Isaac Roosevelt (December 19, 1726 – October 1794) was an American merchant and Federalist politician. He served in the New York State Assembly and the state Constitutional Convention and achieved the most political success of any Roosevelt before Theodore Roosevelt. Isaac was the patrilineal great-great-grandfather of President Franklin Delano Roosevelt. He was the second generation of what would later come to be known as the Hyde Park, New York branch of the extended Roosevelt family.
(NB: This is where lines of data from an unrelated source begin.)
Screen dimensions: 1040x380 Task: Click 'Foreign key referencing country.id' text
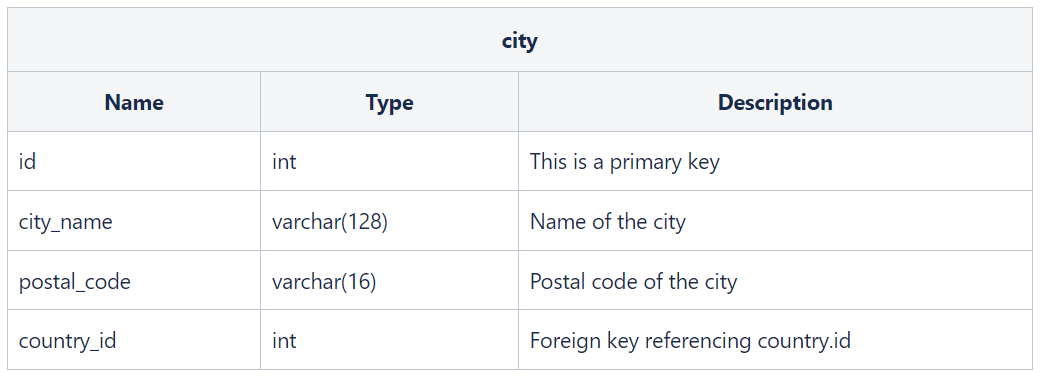pos(690,340)
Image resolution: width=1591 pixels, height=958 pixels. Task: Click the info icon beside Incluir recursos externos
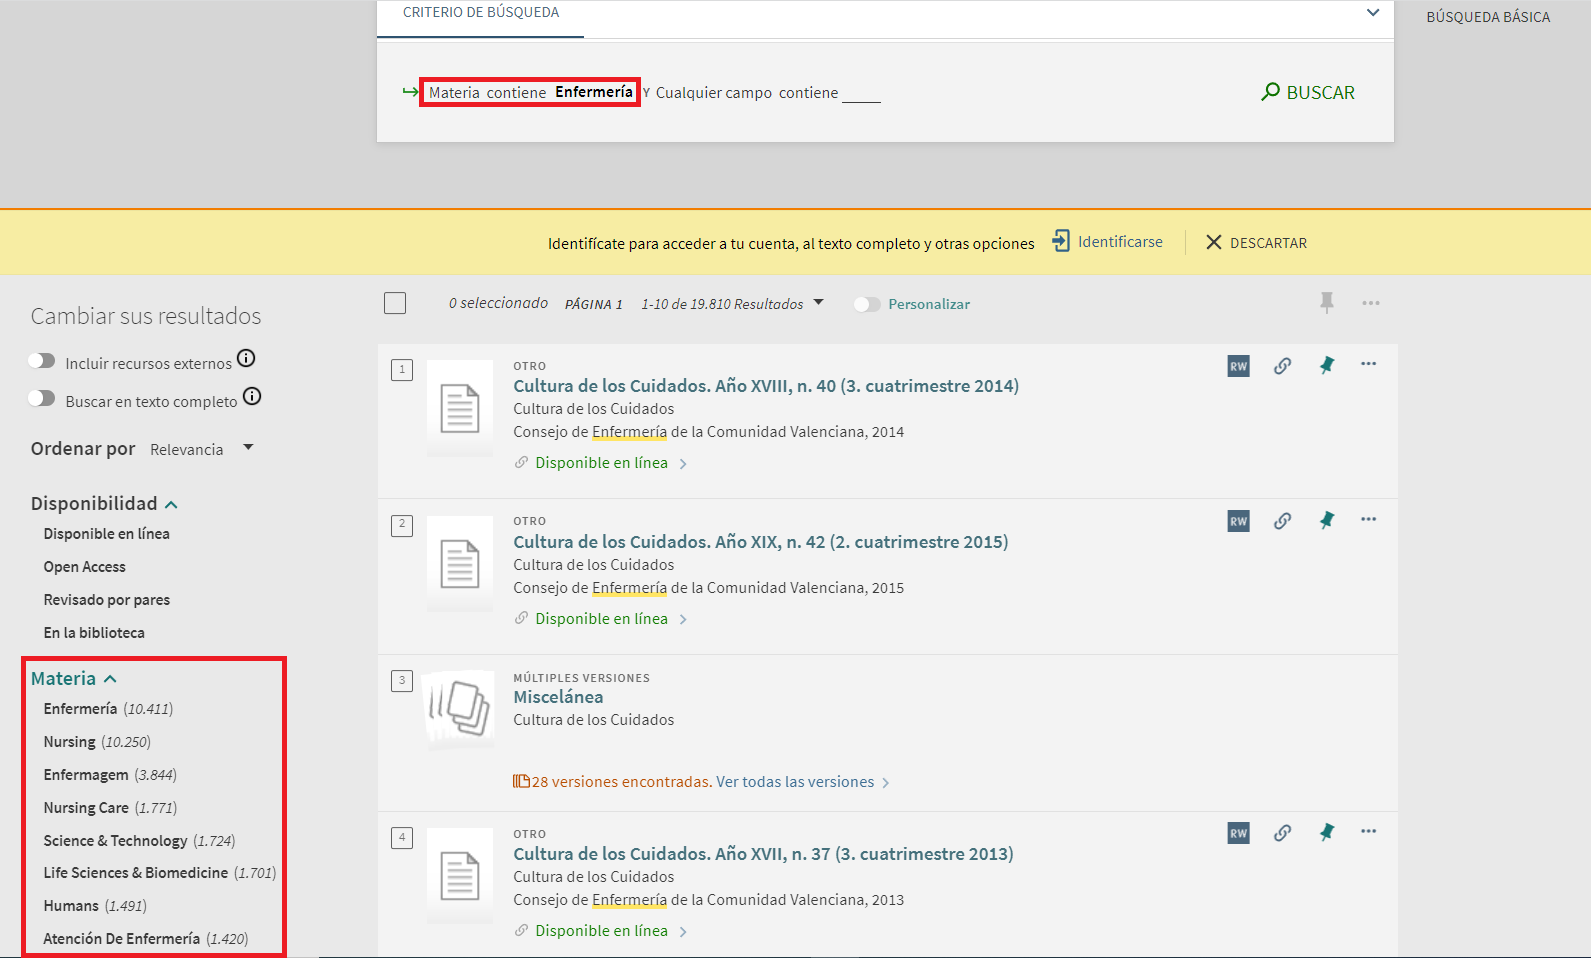coord(246,359)
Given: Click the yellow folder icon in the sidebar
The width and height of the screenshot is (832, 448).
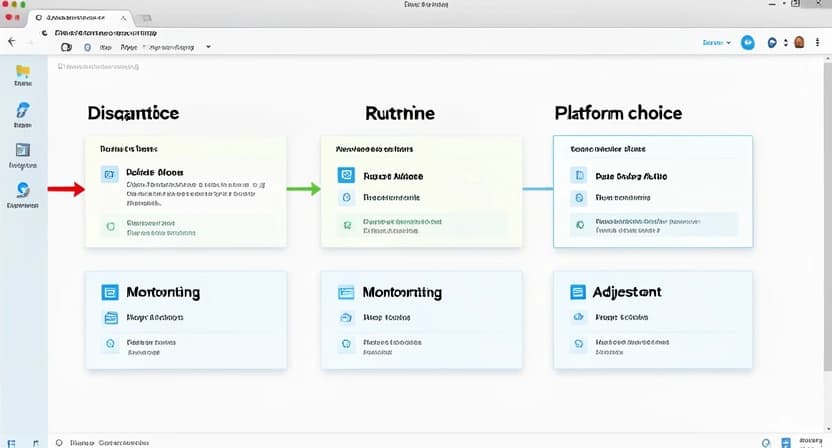Looking at the screenshot, I should tap(22, 71).
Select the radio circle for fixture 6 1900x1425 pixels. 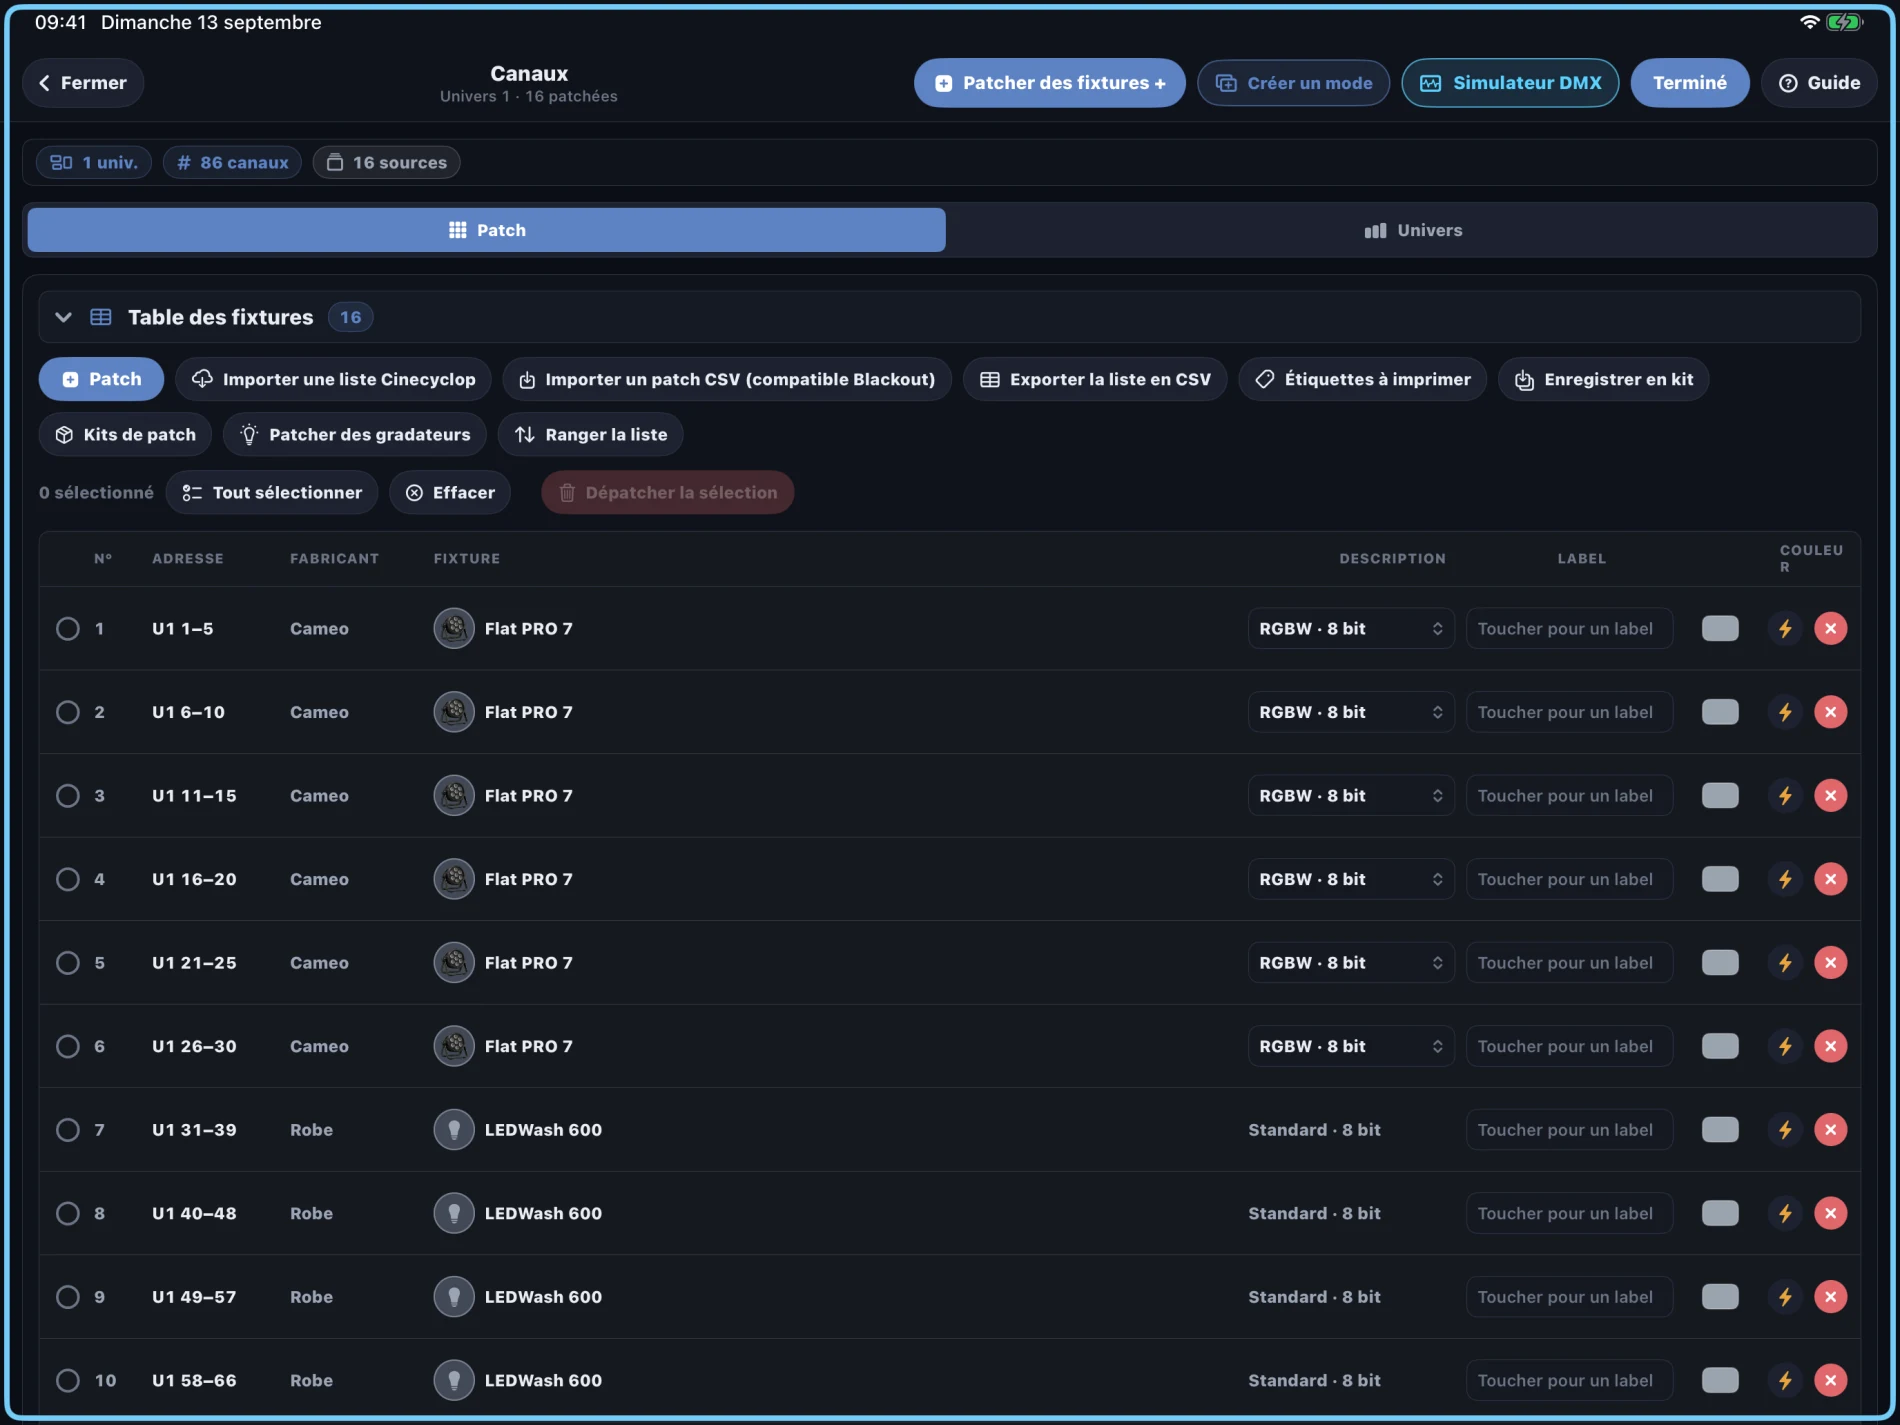pyautogui.click(x=68, y=1046)
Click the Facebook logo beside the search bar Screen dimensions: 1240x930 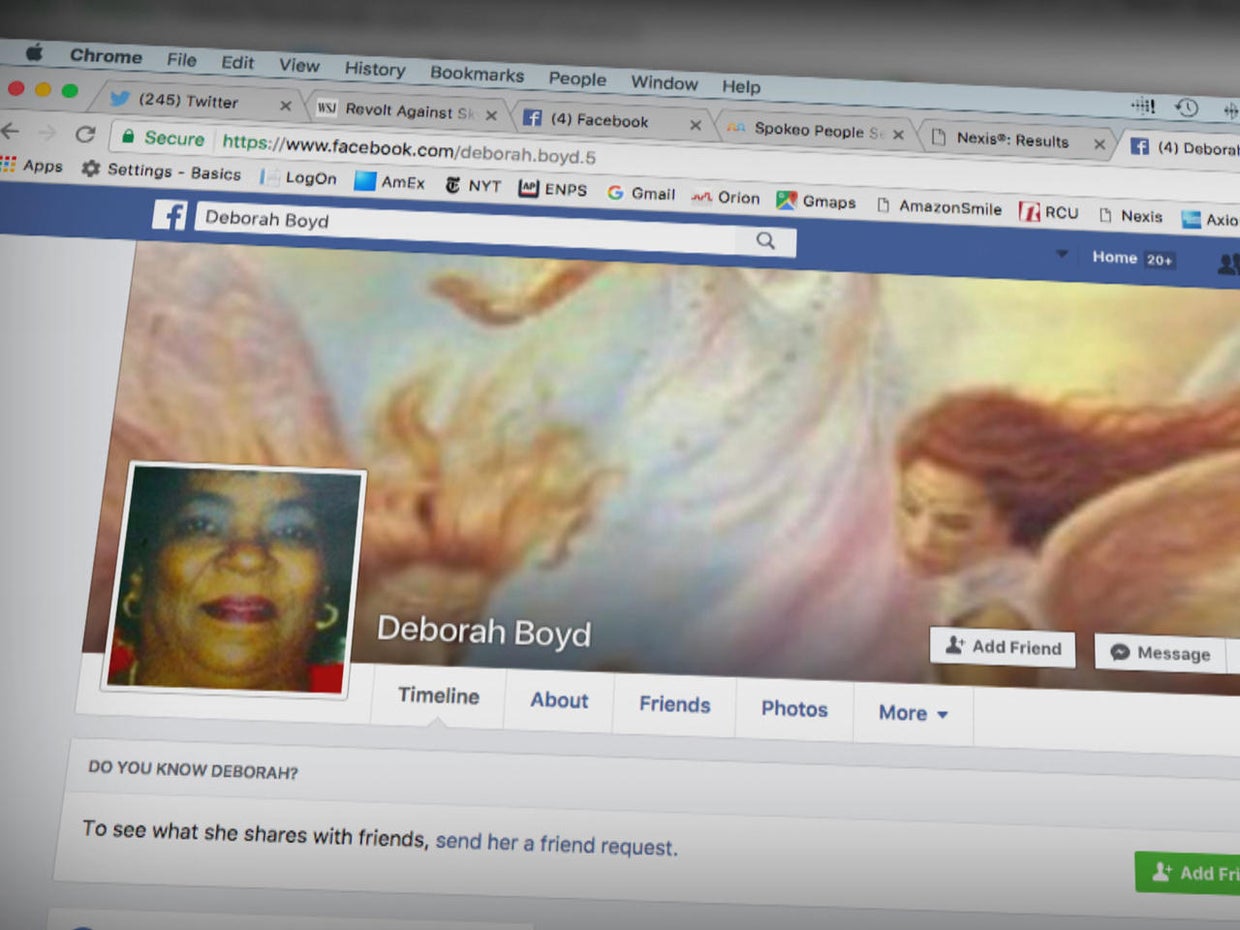point(168,215)
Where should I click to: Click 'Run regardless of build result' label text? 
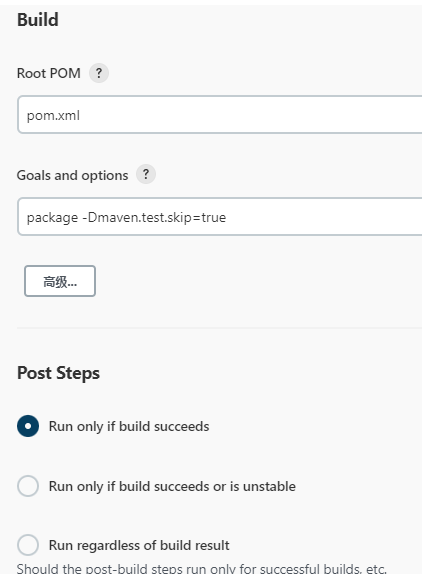139,545
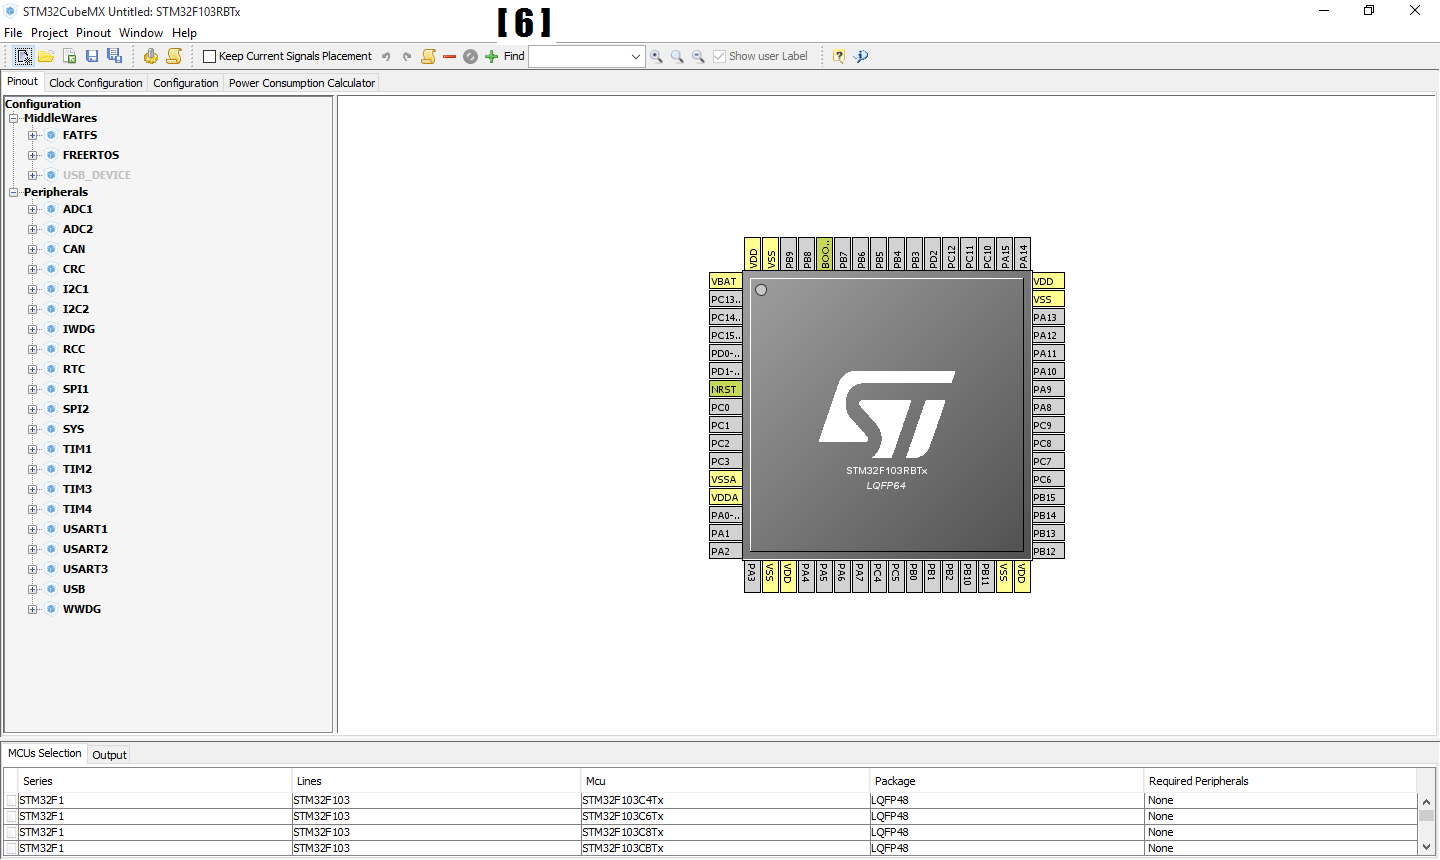Click the redo arrow on the toolbar
The height and width of the screenshot is (860, 1440).
[x=406, y=56]
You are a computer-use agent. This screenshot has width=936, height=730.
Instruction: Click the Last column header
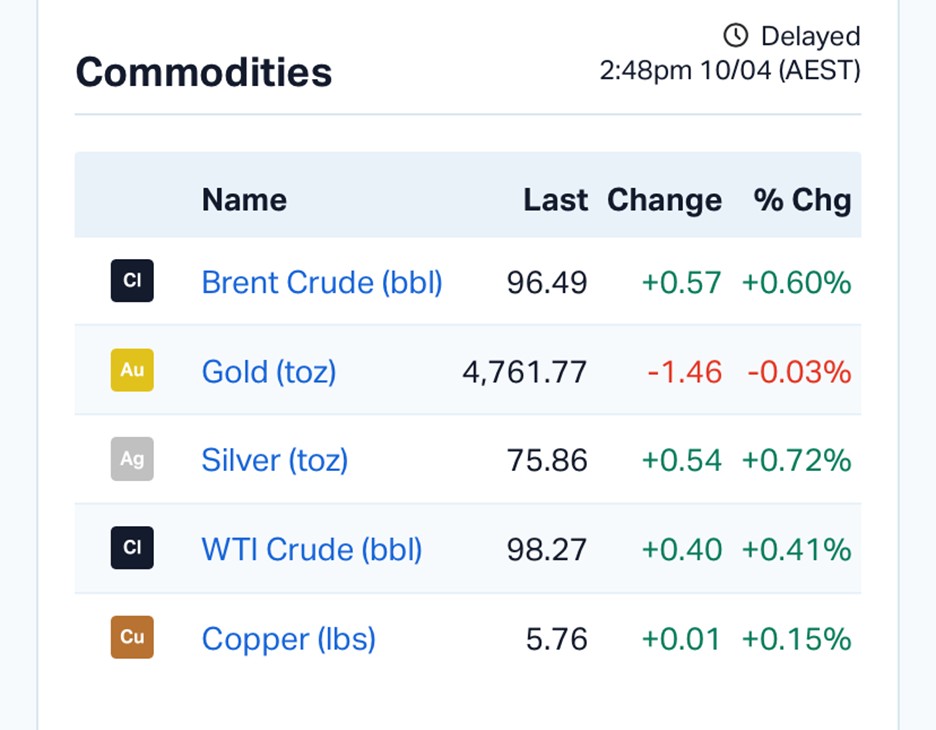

Isaac's fortune from the refining of sugar, and his political accomplishments, became an essential root of the substantial wealth, prominence and influence that the Hyde Park Roosevelts came to amass.

Early life
Roosevelt was born in New York City and baptized in the Reformed Dutch Church of New York.  He was the sixth son of Jacobus Roosevelt (1692–1776) and Catharina Hardenbroek, who wed in 1713.  His siblings were Johannes (b. 1714), Johannes (b. 1715), Nicholas (b. 1717), Helena (1719–1772), Jacobus (b. 1721), Christoffel (b. 1724), Abraham (b. 1729), Sara (b. 1730), and Adolphus Roosevelt (b. 1735).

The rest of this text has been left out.